▶ **GIVEN DATA**:
╔══

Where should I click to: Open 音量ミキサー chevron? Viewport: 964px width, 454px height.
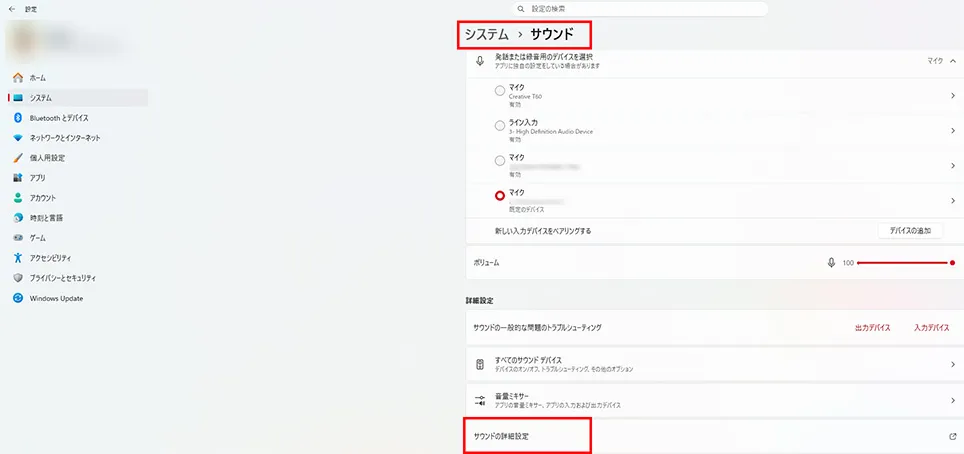[x=952, y=401]
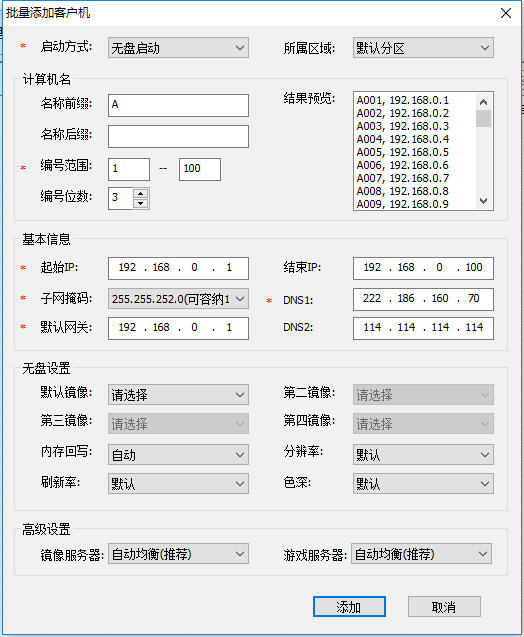Increase 编号位数 with the up arrow
The width and height of the screenshot is (524, 637).
pyautogui.click(x=141, y=193)
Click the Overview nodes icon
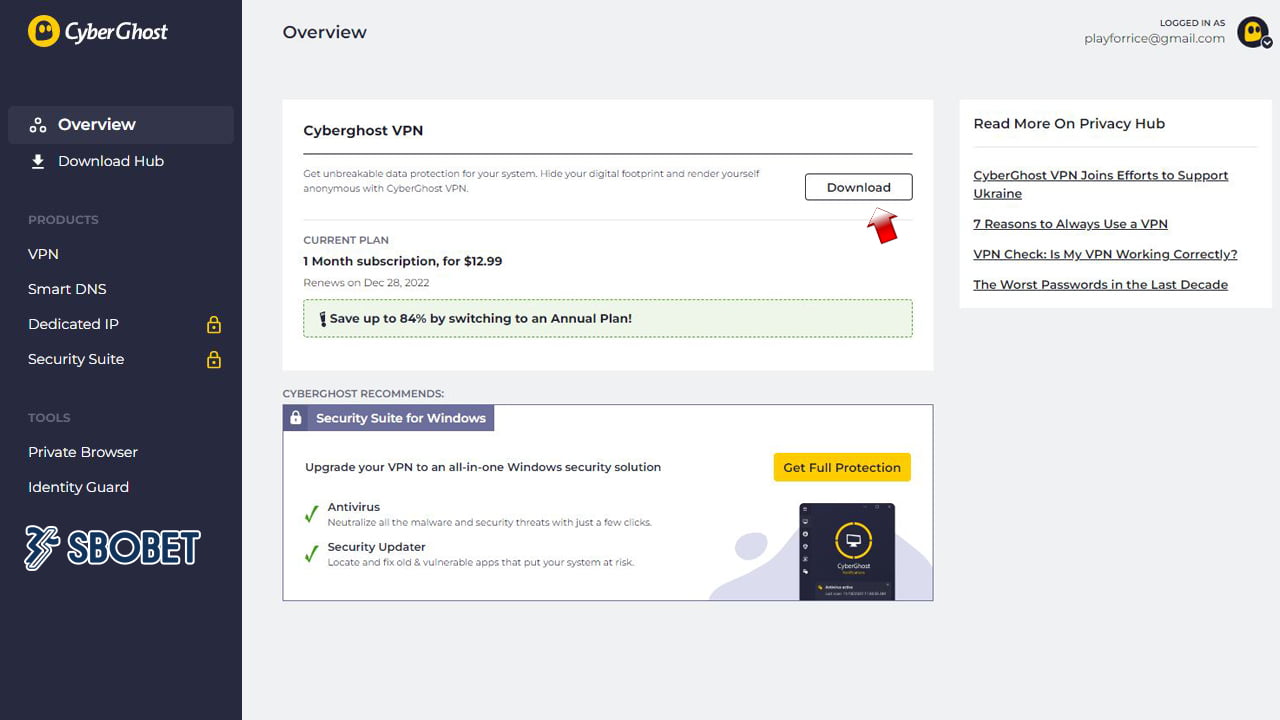 (38, 125)
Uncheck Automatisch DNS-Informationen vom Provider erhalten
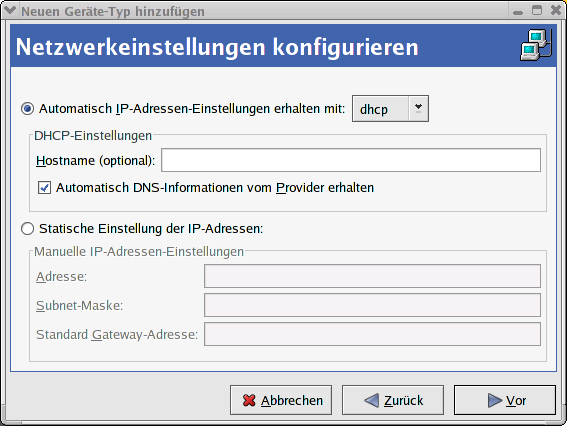The height and width of the screenshot is (426, 567). tap(44, 188)
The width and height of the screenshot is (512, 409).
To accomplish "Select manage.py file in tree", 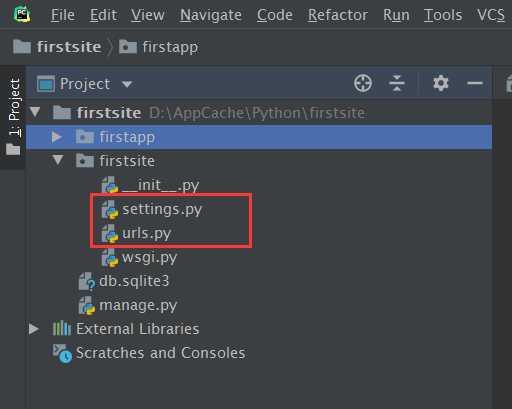I will tap(138, 306).
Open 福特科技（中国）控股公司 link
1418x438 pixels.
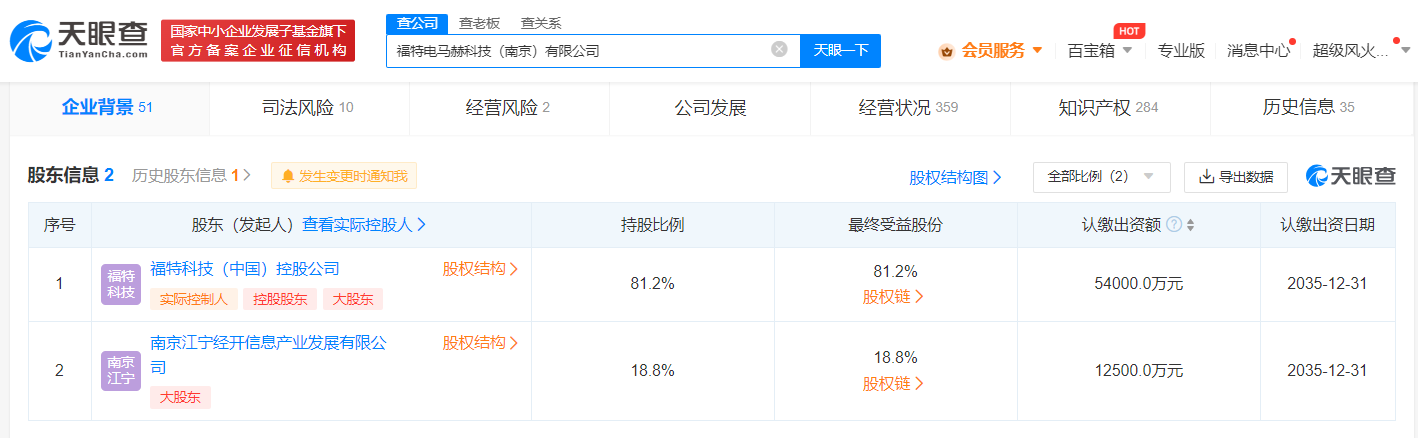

╚══

▶ **TASK TO COMPLETE**:
Nothing but the lines from the start of the records through the line holding "The width and height of the screenshot is (512, 409)." should be printed, exactly as written and with the pictures left out.

▶ **REPLY**:
Where should I click to: Open 音量ミキサー chevron? Viewport: 964px width, 454px height.
[x=952, y=401]
Increase 编号位数 with the up arrow
The width and height of the screenshot is (524, 637).
pyautogui.click(x=141, y=193)
Click the Overview nodes icon
 (38, 125)
Uncheck Automatisch DNS-Informationen vom Provider erhalten
The height and width of the screenshot is (426, 567). tap(44, 188)
The width and height of the screenshot is (512, 409).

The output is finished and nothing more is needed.